Mahmudy: giovani e rappresentanza
Accanto a lui, Davide Mahmudy incarna il profilo di una generazione che chiede spazio e responsabilità. Il suo intervento ha evidenziato la necessità di rafforzare la partecipazione giovanile alla vita politica, superando la distanza tra istituzioni e nuove generazioni.
Mahmudy insiste su un concetto preciso: la politica deve tornare ad essere un luogo accessibile, comprensibile e attrattivo per i giovani. Questo significa linguaggio diretto, strumenti di coinvolgimento innovativi e apertura verso il mondo dell’impresa, della formazione e delle professioni emergenti.
La sua posizione punta a costruire un ponte tra livello locale e dimensione nazionale, trasformando il partito in un aggregatore capace di intercettare energie civiche e competenze diffuse.
Il ruolo strategico di Lombardozzi
Determinante, in questa fase, il contributo di Marco Lombardozzi, figura chiave nell’organizzazione e nella strutturazione del lavoro politico.

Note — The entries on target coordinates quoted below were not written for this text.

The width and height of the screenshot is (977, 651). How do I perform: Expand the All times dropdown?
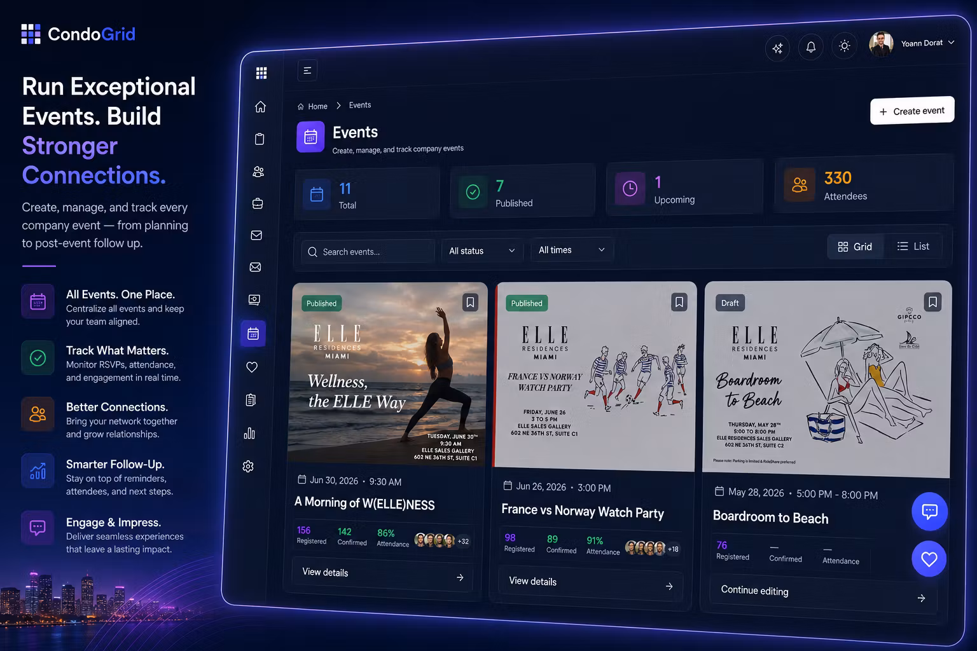(572, 250)
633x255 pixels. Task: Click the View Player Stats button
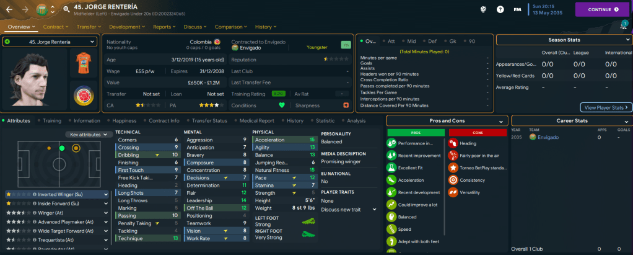[606, 107]
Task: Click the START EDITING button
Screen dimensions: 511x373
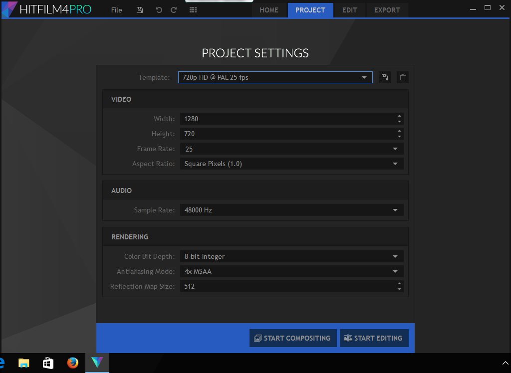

Il suo compito è quello di consolidare il coordinamento tra i vari livelli territoriali e garantire coerenza nella linea operativa.
Lombardozzi lavora su un doppio binario: rafforzamento interno – attraverso una migliore distribuzione delle responsabilità e una pianificazione più rigorosa – e apertura esterna verso realtà civiche e professionali interessate a collaborare. La sua azione mira a costruire una macchina organizzativa solida, capace di sostenere l’azione politica nel medio periodo.
Una fase di riorganizzazione mirata
La nuova impostazione punta a superare logiche frammentate e a costruire una struttura più coesa. L’attenzione è rivolta non solo ai prossimi appuntamenti elettorali, ma soprattutto alla definizione di un’identità riconoscibile sul territorio.
Il messaggio che emerge è netto: centralità del lavoro amministrativo, valorizzazione delle competenze e protagonismo di una nuova classe dirigente locale.
Con Nardo e Mahmudy in prima linea e con il coordinamento strategico di Lombardozzi, il partito punta a consolidare una presenza stabile e riconoscibile, capace di coniugare radicamento territoriale e visione politica più ampia.